REQUEST:
Quote the part of the listing that opens with the line containing "For every named target in this 1229×720" and closes with the line containing "Read More (65, 190)", both included, and nothing else.

··········

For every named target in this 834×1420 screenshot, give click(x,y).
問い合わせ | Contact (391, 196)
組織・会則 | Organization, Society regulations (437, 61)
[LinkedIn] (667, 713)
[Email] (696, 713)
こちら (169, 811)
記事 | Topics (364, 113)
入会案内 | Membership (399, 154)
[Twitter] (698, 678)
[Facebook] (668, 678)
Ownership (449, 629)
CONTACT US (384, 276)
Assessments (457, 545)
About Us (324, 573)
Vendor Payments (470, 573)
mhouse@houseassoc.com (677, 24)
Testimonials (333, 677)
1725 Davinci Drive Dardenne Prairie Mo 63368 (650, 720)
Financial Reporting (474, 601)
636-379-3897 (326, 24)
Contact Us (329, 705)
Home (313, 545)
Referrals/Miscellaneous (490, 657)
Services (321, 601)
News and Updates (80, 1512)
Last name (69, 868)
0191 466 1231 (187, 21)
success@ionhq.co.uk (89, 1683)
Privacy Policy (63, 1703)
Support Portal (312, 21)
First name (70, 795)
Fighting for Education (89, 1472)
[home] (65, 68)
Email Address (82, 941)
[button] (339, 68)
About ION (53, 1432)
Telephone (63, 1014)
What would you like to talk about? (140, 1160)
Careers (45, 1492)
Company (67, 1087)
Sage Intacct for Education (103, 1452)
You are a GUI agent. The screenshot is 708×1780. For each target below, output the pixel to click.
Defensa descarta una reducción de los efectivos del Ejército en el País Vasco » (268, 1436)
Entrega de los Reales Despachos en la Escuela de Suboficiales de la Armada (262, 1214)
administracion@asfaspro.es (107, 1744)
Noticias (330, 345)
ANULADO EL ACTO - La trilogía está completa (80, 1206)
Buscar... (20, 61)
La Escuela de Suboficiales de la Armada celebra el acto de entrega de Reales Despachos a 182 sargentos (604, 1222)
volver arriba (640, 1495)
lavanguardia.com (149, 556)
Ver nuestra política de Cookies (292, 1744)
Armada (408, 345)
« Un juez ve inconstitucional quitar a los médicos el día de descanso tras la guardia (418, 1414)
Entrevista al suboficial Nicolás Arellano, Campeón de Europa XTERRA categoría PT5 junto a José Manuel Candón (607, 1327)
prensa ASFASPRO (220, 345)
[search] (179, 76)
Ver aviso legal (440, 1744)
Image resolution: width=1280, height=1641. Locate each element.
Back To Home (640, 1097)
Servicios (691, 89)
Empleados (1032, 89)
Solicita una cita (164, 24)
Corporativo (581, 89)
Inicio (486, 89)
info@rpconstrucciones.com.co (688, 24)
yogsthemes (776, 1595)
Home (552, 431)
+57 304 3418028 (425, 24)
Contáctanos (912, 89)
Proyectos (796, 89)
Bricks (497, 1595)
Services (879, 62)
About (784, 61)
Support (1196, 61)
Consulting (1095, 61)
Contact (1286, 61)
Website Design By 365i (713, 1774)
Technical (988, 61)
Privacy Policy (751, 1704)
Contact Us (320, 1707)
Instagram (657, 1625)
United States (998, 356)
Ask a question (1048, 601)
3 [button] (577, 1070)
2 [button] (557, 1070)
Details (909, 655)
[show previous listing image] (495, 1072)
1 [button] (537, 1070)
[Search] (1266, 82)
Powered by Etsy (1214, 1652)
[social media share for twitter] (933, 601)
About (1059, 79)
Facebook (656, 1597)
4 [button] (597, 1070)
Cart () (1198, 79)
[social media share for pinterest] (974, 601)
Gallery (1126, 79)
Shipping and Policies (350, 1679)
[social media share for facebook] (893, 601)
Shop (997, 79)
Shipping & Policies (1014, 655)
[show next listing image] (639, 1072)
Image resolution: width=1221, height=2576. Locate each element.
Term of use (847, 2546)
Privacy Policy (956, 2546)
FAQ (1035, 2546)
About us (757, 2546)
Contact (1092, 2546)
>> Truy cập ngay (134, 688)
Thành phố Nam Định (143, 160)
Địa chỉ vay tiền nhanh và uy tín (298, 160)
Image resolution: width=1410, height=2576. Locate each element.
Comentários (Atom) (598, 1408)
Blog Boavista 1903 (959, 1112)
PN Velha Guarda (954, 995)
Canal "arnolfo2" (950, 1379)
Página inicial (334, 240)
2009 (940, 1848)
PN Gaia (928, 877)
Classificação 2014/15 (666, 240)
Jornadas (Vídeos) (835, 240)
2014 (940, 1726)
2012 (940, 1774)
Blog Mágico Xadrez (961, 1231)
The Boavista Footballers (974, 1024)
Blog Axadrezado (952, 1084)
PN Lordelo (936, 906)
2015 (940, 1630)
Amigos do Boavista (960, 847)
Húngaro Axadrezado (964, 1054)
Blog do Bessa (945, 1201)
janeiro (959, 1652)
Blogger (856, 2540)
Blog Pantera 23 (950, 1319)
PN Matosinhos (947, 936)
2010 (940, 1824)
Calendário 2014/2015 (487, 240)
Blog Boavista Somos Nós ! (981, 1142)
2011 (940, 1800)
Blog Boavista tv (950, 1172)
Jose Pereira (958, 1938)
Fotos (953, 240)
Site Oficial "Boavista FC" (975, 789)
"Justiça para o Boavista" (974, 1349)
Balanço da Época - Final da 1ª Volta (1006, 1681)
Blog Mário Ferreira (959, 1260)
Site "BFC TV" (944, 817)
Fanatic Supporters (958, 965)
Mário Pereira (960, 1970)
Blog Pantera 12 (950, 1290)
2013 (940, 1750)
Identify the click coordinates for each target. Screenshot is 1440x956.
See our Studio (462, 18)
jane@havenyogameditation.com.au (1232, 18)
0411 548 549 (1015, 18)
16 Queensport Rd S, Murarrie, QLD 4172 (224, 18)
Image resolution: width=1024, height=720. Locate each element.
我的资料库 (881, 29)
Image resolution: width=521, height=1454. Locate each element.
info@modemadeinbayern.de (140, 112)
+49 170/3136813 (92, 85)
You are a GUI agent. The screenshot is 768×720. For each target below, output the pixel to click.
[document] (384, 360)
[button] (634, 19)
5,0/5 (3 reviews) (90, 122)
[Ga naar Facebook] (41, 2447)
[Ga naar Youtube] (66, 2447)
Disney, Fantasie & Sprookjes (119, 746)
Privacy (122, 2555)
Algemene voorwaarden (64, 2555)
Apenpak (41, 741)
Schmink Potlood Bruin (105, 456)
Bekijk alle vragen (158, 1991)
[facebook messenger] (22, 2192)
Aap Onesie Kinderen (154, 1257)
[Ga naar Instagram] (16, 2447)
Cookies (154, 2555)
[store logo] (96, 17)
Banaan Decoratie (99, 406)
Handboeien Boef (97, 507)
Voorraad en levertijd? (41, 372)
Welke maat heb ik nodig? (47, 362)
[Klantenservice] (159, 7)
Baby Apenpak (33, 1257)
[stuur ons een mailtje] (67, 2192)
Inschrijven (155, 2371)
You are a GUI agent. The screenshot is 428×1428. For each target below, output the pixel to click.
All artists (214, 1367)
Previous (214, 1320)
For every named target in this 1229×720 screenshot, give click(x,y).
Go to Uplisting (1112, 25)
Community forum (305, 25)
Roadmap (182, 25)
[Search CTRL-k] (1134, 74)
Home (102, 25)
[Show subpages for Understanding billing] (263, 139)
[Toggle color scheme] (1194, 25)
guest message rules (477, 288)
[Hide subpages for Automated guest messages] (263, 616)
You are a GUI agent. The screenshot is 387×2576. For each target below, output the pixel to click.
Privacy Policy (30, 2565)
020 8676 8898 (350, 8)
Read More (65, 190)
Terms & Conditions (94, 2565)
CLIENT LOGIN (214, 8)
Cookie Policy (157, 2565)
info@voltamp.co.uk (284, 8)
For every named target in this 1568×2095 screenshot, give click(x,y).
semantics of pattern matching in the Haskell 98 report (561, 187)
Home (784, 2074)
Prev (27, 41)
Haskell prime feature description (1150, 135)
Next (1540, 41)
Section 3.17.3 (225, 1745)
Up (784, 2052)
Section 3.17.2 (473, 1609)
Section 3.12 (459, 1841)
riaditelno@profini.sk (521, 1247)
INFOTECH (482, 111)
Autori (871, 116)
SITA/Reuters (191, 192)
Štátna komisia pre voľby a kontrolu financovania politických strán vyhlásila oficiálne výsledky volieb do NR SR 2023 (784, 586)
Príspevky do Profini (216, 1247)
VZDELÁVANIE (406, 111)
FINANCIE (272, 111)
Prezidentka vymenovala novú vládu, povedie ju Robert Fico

··········

ANSWER FOR THE TASK:
For every named target in this 1229×720 screenshot, give click(x,y).
Go to Uplisting (1112, 25)
Community forum (305, 25)
Roadmap (182, 25)
[Search CTRL-k] (1134, 74)
Home (102, 25)
[Show subpages for Understanding billing] (263, 139)
[Toggle color scheme] (1194, 25)
guest message rules (477, 288)
[Hide subpages for Automated guest messages] (263, 616)
You are a GUI agent. The screenshot is 387×2576. For each target below, output the pixel to click.
Privacy Policy (30, 2565)
020 8676 8898 (350, 8)
Read More (65, 190)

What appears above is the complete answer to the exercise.